> **What you need to do**: Everything from the line holding "Viewport: 1520px width, 1066px height." through the final line of the entries below is to be written out exactly, and nothing more; leave out pictures.

> **Supplied data**:
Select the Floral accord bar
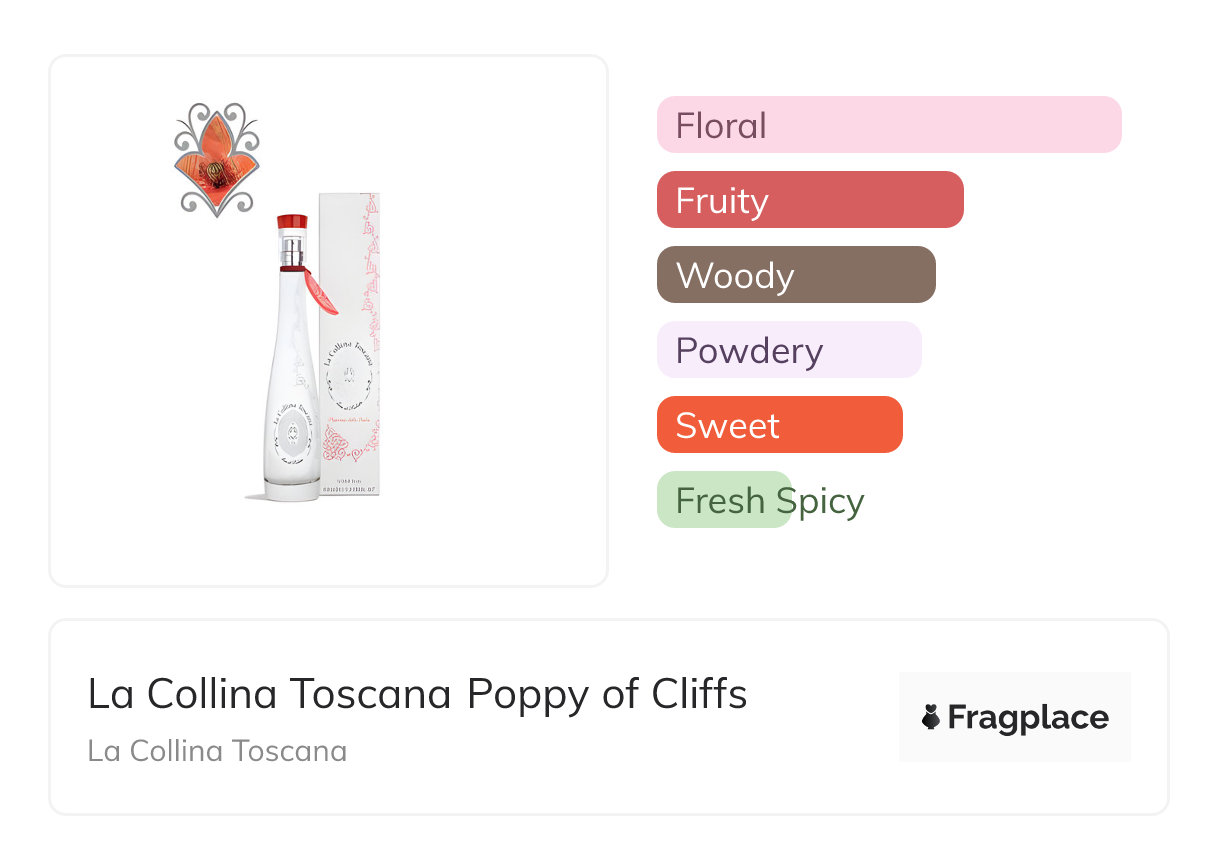Viewport: 1218px width, 864px height. 888,125
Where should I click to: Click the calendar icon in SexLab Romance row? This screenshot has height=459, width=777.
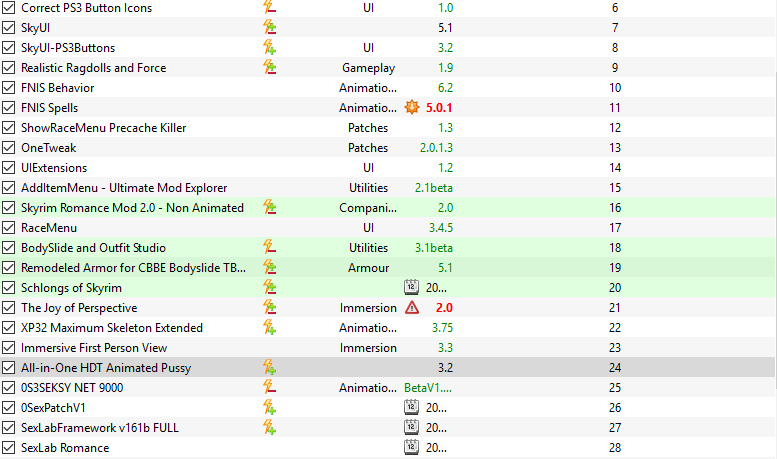click(411, 447)
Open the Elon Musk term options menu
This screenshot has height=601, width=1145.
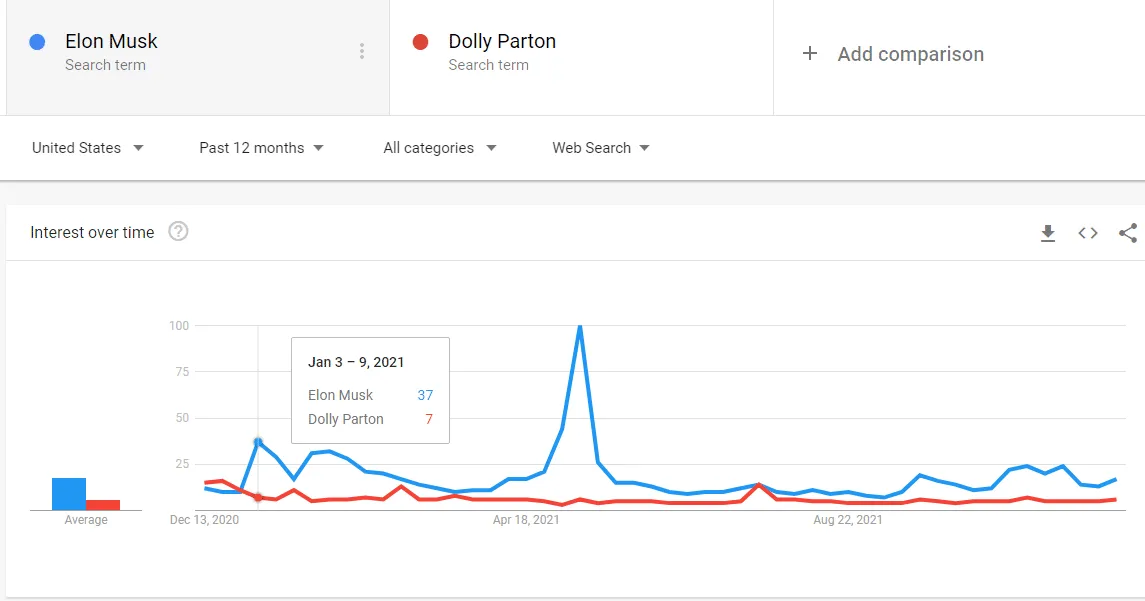[x=362, y=52]
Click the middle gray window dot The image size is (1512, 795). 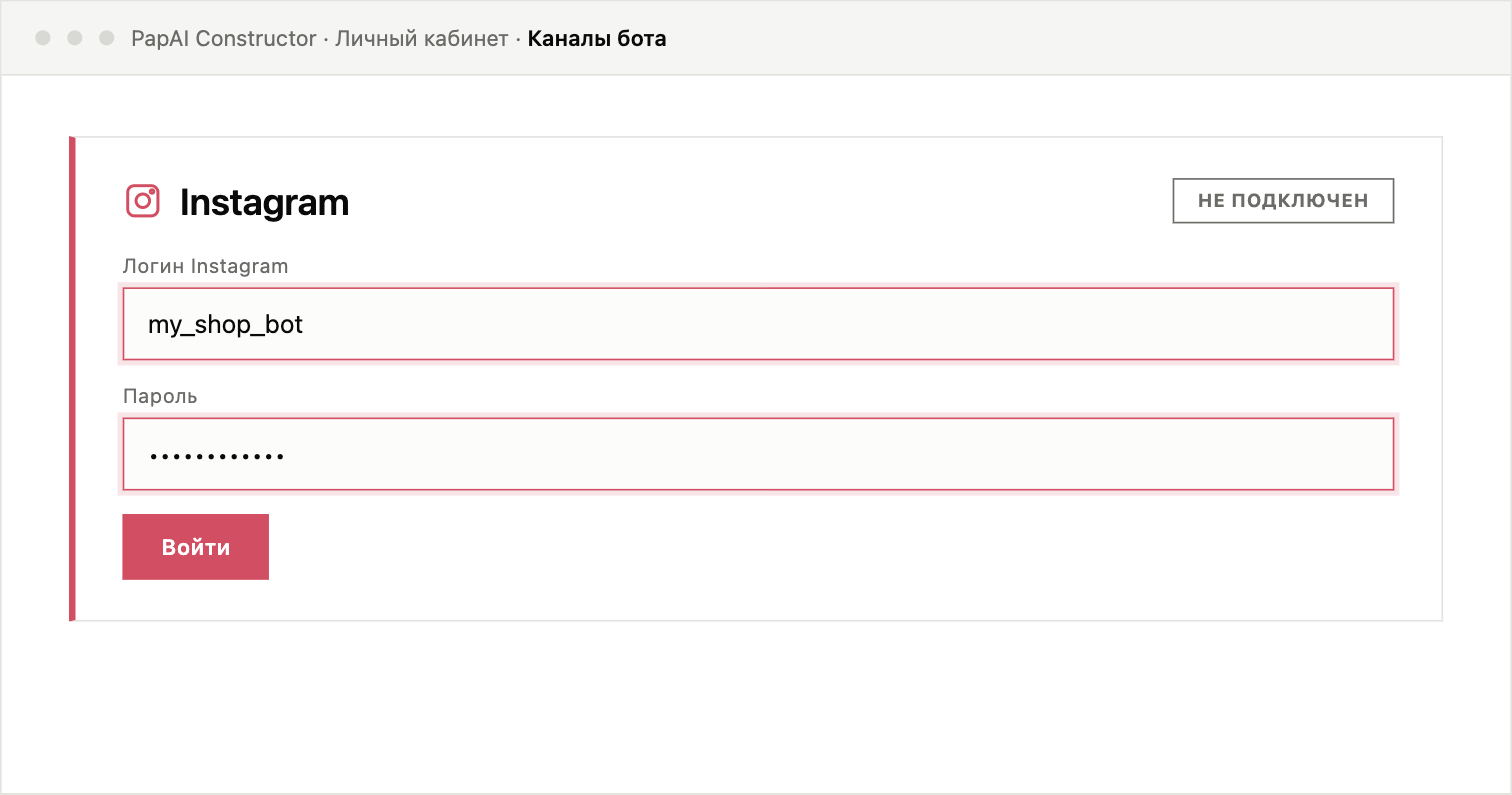point(74,38)
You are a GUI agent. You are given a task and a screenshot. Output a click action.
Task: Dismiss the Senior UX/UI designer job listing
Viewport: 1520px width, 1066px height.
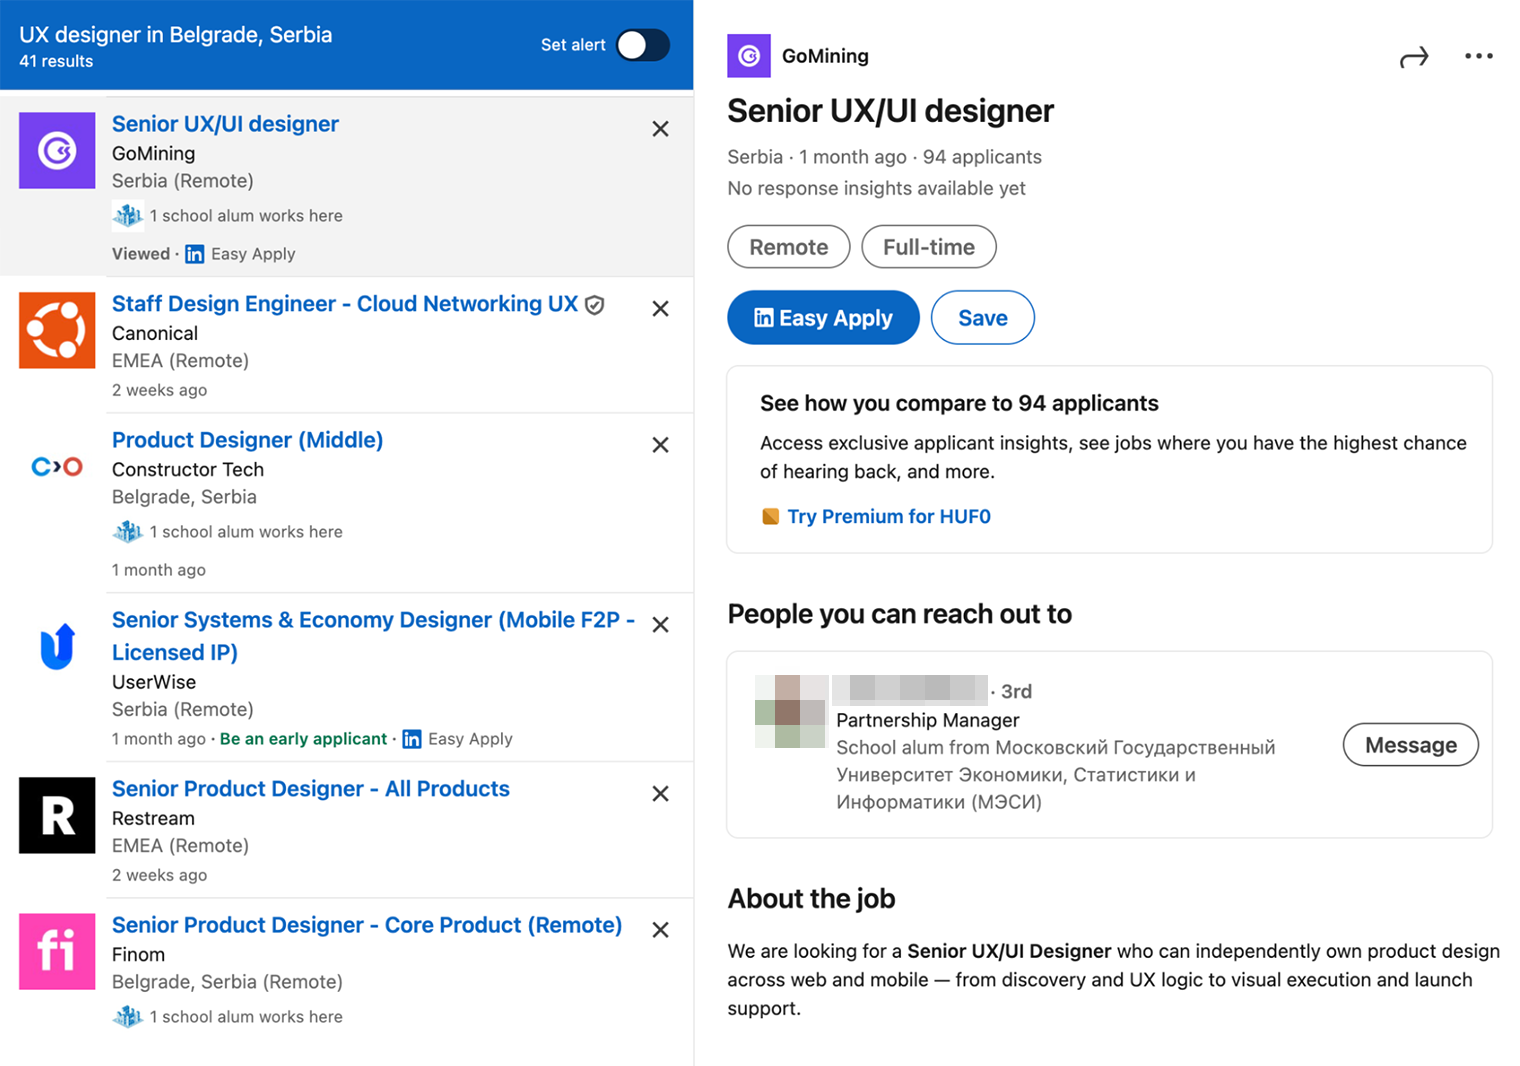click(660, 129)
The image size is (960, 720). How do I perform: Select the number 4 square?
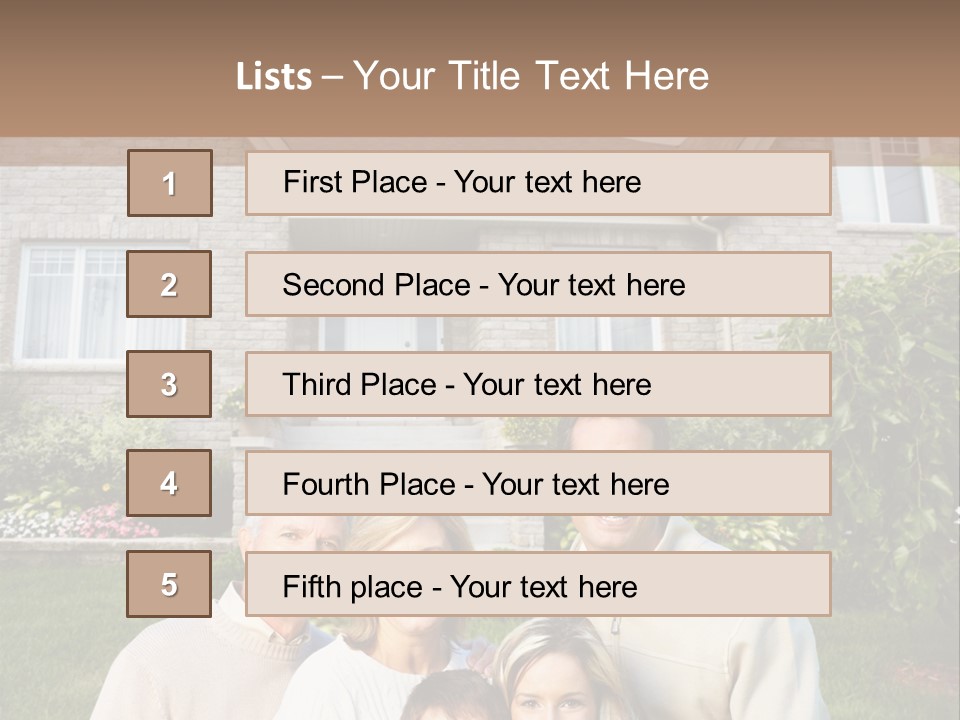click(169, 483)
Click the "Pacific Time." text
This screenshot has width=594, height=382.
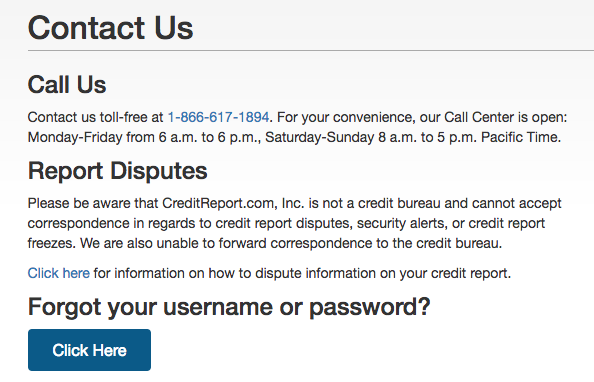pos(521,137)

> **Solution below**:
Viewport: 1520px width, 1066px height.
click(660, 129)
The image size is (960, 720). How do I perform: Select the number 4 square?
click(169, 483)
Click the "Pacific Time." text
This screenshot has width=594, height=382.
pos(521,137)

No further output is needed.